Collected data

****************

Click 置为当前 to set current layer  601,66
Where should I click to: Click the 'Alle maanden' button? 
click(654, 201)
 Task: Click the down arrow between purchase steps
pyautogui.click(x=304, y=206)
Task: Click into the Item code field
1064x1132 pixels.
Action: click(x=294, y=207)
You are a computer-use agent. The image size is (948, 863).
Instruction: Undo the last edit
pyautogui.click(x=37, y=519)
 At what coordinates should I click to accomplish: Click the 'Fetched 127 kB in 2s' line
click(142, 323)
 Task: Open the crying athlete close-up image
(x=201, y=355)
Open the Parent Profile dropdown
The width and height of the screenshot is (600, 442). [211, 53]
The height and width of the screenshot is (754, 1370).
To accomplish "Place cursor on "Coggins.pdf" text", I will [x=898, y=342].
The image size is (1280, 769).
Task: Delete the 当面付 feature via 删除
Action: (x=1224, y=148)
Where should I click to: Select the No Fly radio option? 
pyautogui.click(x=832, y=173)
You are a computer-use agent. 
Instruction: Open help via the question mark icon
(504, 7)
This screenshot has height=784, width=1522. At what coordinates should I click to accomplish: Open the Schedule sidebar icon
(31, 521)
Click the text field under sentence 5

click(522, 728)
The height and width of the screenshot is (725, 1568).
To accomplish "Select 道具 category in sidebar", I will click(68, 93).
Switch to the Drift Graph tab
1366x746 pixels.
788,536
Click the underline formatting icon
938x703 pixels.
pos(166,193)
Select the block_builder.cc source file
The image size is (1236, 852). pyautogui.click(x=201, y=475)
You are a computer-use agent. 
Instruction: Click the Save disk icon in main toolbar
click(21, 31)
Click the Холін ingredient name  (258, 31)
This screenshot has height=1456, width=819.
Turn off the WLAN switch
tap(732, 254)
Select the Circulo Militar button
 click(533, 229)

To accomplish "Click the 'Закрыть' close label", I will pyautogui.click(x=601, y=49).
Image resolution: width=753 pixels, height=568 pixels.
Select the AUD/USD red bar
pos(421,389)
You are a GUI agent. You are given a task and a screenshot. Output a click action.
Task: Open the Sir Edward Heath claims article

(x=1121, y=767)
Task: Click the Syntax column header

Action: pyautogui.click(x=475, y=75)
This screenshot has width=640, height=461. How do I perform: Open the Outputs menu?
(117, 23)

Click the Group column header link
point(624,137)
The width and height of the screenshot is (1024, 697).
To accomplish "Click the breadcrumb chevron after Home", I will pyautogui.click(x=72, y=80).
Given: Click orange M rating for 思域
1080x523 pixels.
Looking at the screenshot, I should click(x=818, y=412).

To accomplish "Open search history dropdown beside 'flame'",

****************

Go through the entries and restate each one exactly.

■ EXPECTED ANSWER
Click 置为当前 to set current layer  601,66
Where should I click to: Click the 'Alle maanden' button? 
click(654, 201)
 Task: Click the down arrow between purchase steps
pyautogui.click(x=304, y=206)
Task: Click into the Item code field
1064x1132 pixels.
Action: click(x=294, y=207)
You are a computer-use agent. The image size is (948, 863).
Instruction: Undo the last edit
pyautogui.click(x=37, y=519)
 At what coordinates should I click to accomplish: Click the 'Fetched 127 kB in 2s' line
click(142, 323)
 Task: Open the crying athlete close-up image
(x=201, y=355)
Open the Parent Profile dropdown
The width and height of the screenshot is (600, 442). [211, 53]
The height and width of the screenshot is (754, 1370).
To accomplish "Place cursor on "Coggins.pdf" text", I will [x=898, y=342].
The image size is (1280, 769).
Task: Delete the 当面付 feature via 删除
Action: (x=1224, y=148)
Where should I click to: Select the No Fly radio option? 
pyautogui.click(x=832, y=173)
You are a computer-use agent. 
Instruction: Open help via the question mark icon
(504, 7)
This screenshot has height=784, width=1522. At what coordinates should I click to accomplish: Open the Schedule sidebar icon
(31, 521)
Click the text field under sentence 5

click(522, 728)
The height and width of the screenshot is (725, 1568).
To accomplish "Select 道具 category in sidebar", I will click(68, 93).
Switch to the Drift Graph tab
1366x746 pixels.
788,536
Click the underline formatting icon
938x703 pixels.
pos(166,193)
Select the block_builder.cc source file
The image size is (1236, 852). pyautogui.click(x=201, y=475)
You are a computer-use agent. 
Instruction: Click the Save disk icon in main toolbar
click(21, 31)
Click the Холін ingredient name  (258, 31)
This screenshot has height=1456, width=819.
Turn off the WLAN switch
tap(732, 254)
Select the Circulo Militar button
 click(533, 229)

To accomplish "Click the 'Закрыть' close label", I will pyautogui.click(x=601, y=49).
Image resolution: width=753 pixels, height=568 pixels.
Select the AUD/USD red bar
pos(421,389)
You are a GUI agent. You are given a task and a screenshot. Output a click action.
Task: Open the Sir Edward Heath claims article

(x=1121, y=767)
Task: Click the Syntax column header

Action: pyautogui.click(x=475, y=75)
This screenshot has width=640, height=461. How do I perform: Open the Outputs menu?
(117, 23)

Click the Group column header link
point(624,137)
The width and height of the screenshot is (1024, 697).
To accomplish "Click the breadcrumb chevron after Home", I will pyautogui.click(x=72, y=80).
Given: Click orange M rating for 思域
1080x523 pixels.
Looking at the screenshot, I should click(x=818, y=412).

To accomplish "Open search history dropdown beside 'flame'",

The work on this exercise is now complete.